I particularly want to focus on introverts that are talkative in group settings. I say this because for me, I can be very talkative in the right setting, and usually it's one-on-one. However, once I get into a larger group setting, particularly with people I don't know, I tend to become very shy and quiet.
So here's how it works for me. When I'm talking with someone one-on-one, as long as I find the person interesting and we can get a flow going, I can talk with them for hours on end. I can even get kind of excited and enthusiastic, sometimes to the point where I can't wait to speak. That's where I have some fantastic conversations.

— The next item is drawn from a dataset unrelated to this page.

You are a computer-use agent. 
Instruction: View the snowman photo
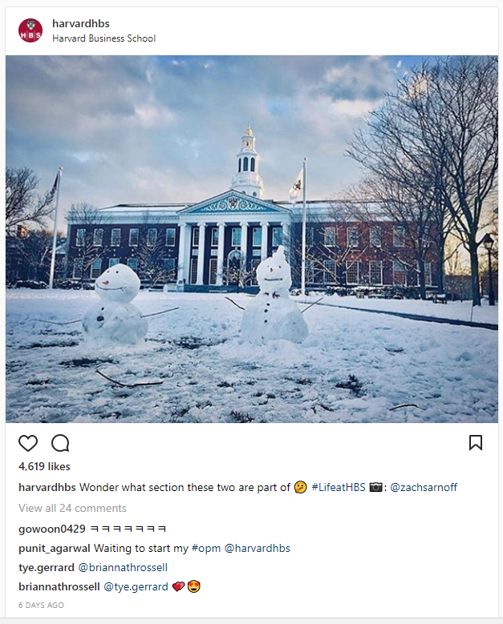[251, 239]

Now, there have been times when the same thing has happened with more than one person. However, it's almost always only a few more people...either we're in group of 3, 4 or maybe 5. I think when it gets to 6, however, it's very unlikely that I will naturally be very talkative.
It's also extremely important for me to be comfortable with people. Even in a group of 4, if I'm not comfortable and familiar with the other three people, I'll be very quiet.
For me, the reasoning works like this; I really can only focus on one person at a time when we're talking about a topic. I choose my words carefully, and they're almost always aimed at one person. I do this because I don't want to bore people or say something awkward; the more people there are, the greater a chance at least one of them won't like what I have to say.
So for me, my Si and Fe both play into why I'm so shy and quiet in groups.
This happened recently, and I noticed that in a group of about 10 people, most of the people in the group were talking a lot and joking around with no apparent apprehension. I wasn't dead silent, but I usually would only chime in every now and then with one quick little line. I wasn't telling long stories or making quick jokes like most people.
(A big part of it also probably had to deal with the fact that I was the only one in the group that hadn't been drinking, but I don't think that was the sole reason.)
So I was curious about whether or not these people being so talkative were introverts or extraverts. If any are introverts, I was curious to hear what made them more talkative when I'm not.
So if you're an introvert who has no problem being talkative in group settings, I'd like to hear kind of what goes through your mind and why you feel you are the way you are.